In all likelihood, financing a new hospital in the $40 million range will require a mix of funds, such as riverboat taxes and hospital and community foundation grants.
‘I still feel we will be able to put together a package that will enable us to do the project,’ said Council chair Gary Davis, in response to a presentation last month concerning funding options by CPA Mike Claytor of Crowe-Chizek & Co.
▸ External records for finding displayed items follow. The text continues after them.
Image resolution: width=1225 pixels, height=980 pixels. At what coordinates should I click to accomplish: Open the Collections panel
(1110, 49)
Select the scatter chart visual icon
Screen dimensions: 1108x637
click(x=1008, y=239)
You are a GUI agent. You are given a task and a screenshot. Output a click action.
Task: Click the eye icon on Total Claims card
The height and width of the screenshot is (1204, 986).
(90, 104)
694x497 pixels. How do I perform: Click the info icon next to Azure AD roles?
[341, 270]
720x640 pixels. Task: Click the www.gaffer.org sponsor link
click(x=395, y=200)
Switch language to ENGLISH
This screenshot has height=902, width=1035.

LLC of Indianapolis.
Claytor, addressing the council, said that while most counties are no longer in the hospital business, most counties don’t have income from riverboats like Caesars’ Glory of Rome at Bridgeport.
‘Thirty-one years ago, health care centered around local, county-owned hospitals,’ Claytor said.
‘A lot of things have happened since that time,’ Claytor said, to cause local governments to limit services to such things as police and fire protection. Hospitals are now ‘unbelievably competitive.’
Typically, locally-owned hospitals have been financed with revenue bonds backed by property tax dollars, but that’s not something the Harrison County Council intends to do, he said.
‘There is no support for property-tax-backed bonds,’ Davis said. Instead, several options may be combined. ‘We are not going to be able to fund the project in one fell swoop.’
Claytor provided Davis the names of several qualified firms that might be willing to handle the financing package for the project.
Davis said yesterday he intends to meet with Harrison County Hospital director Steve Taylor this week to discuss the project and financing options before going further.
(Davis’ time has been limited this past week because his 90-year-old father, Victor Lee Davis of New Salisbury, died Friday. His obituary is on page A8.)